| Records for the task |

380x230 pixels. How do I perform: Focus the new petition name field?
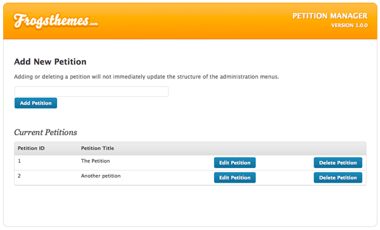[92, 92]
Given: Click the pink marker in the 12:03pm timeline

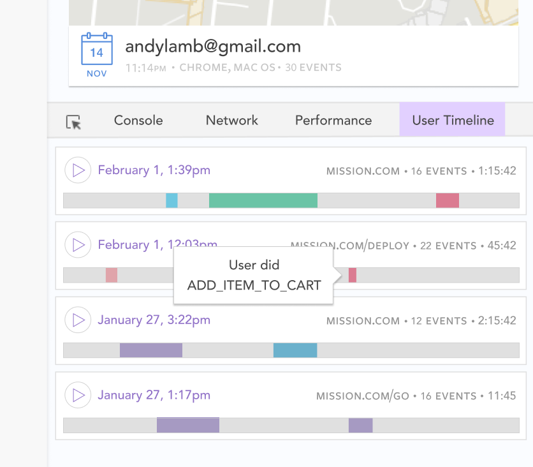Looking at the screenshot, I should click(x=112, y=275).
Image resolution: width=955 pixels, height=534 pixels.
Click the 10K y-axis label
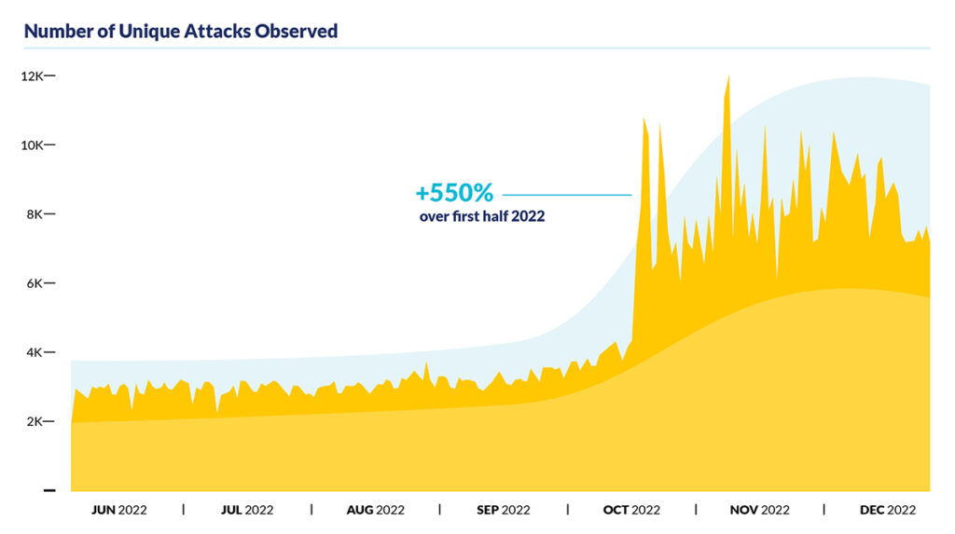33,145
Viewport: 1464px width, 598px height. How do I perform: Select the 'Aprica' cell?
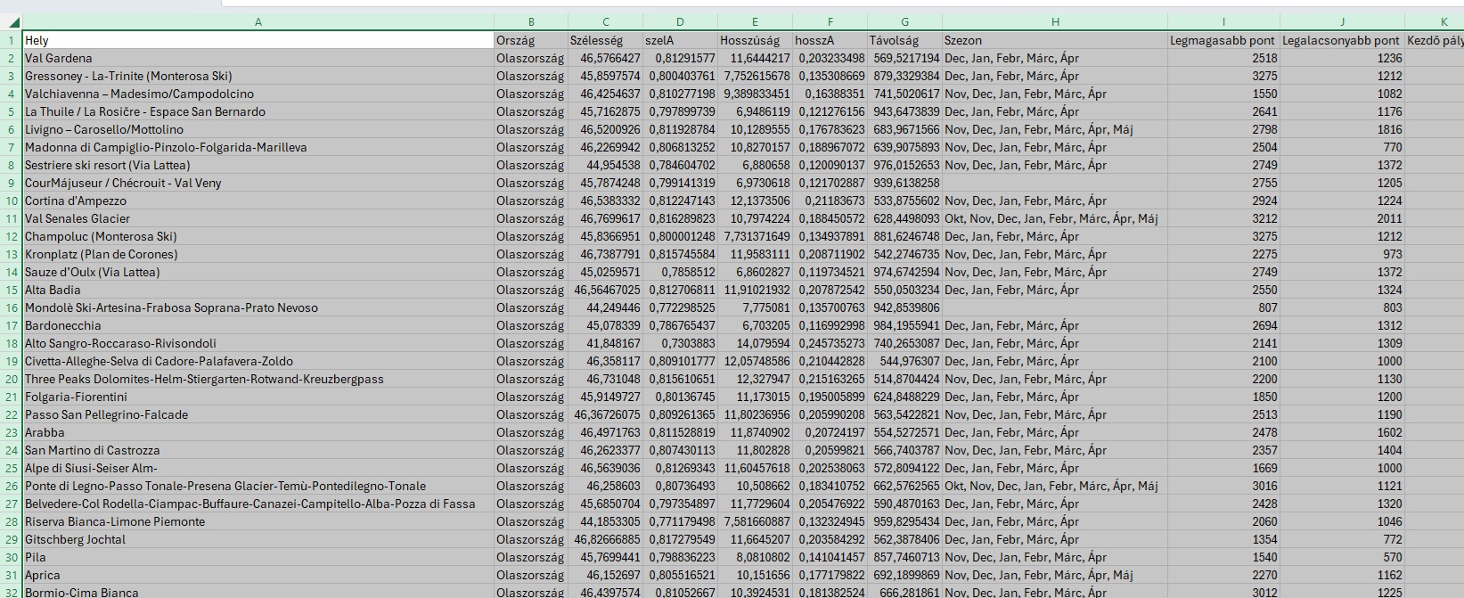click(x=258, y=575)
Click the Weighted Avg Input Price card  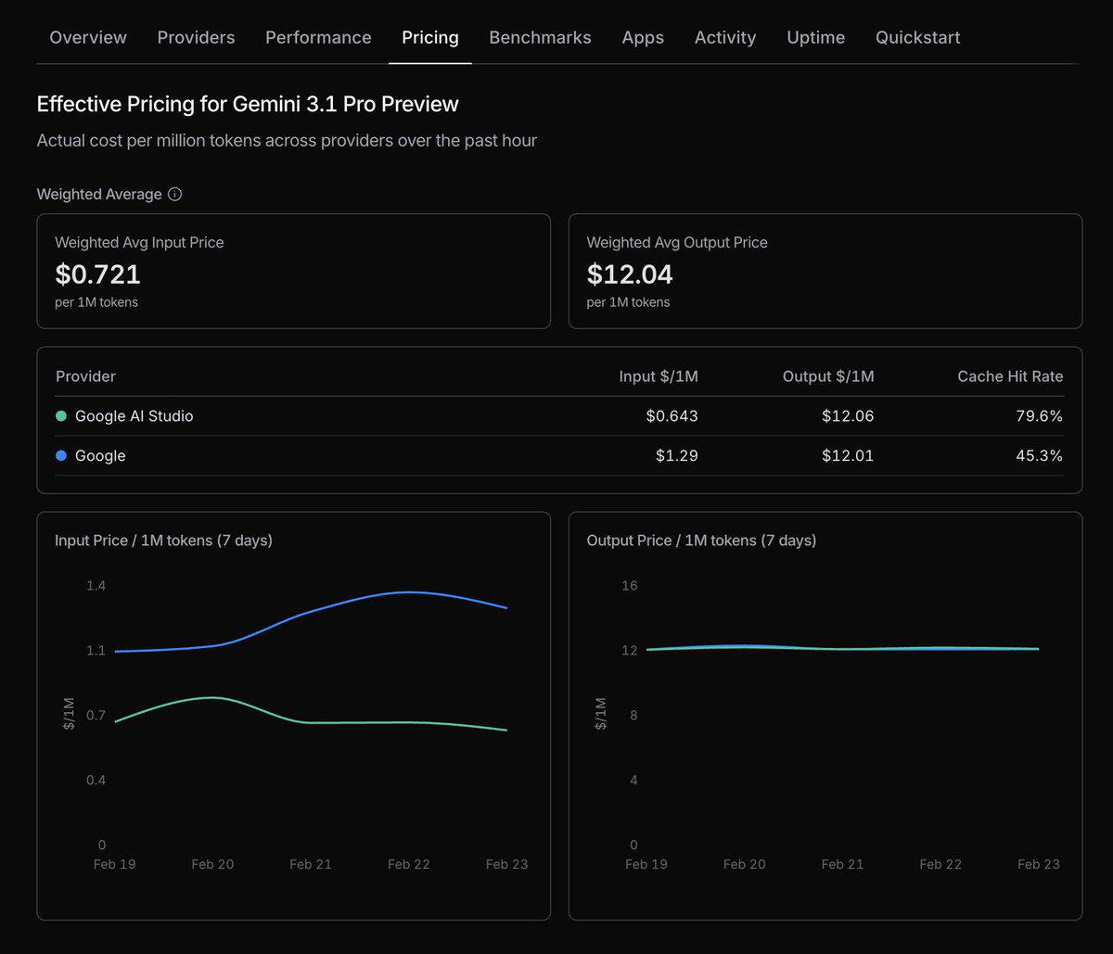[293, 271]
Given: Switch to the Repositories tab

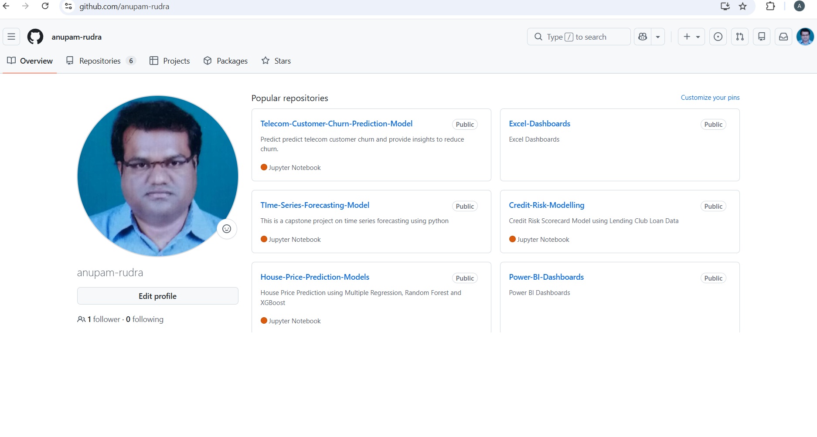Looking at the screenshot, I should 100,61.
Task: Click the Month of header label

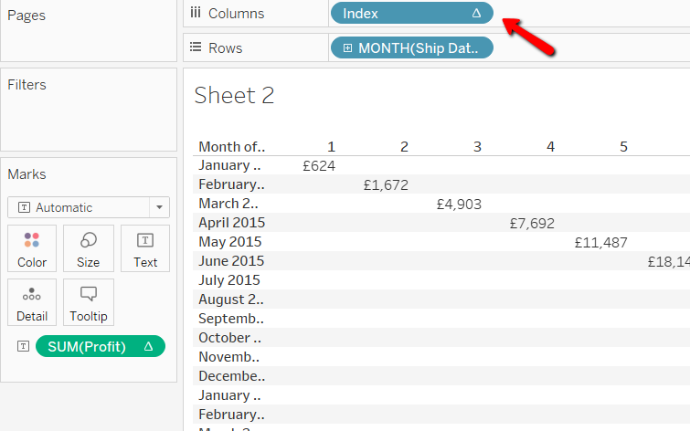Action: click(x=231, y=146)
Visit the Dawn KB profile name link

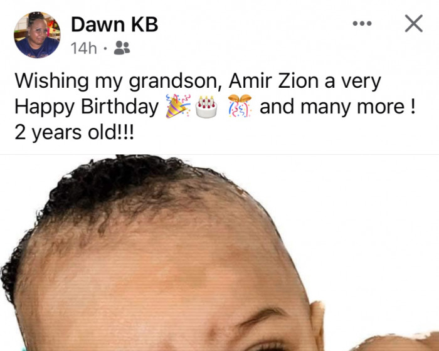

| Exercise details |
Copy out exactly the lines from the one with "Task: Click the Month of header label" through the end of the listing, both ends included, omitting any picture.

| Result below |
Task: Click the Month of header label

Action: click(x=231, y=146)
Visit the Dawn KB profile name link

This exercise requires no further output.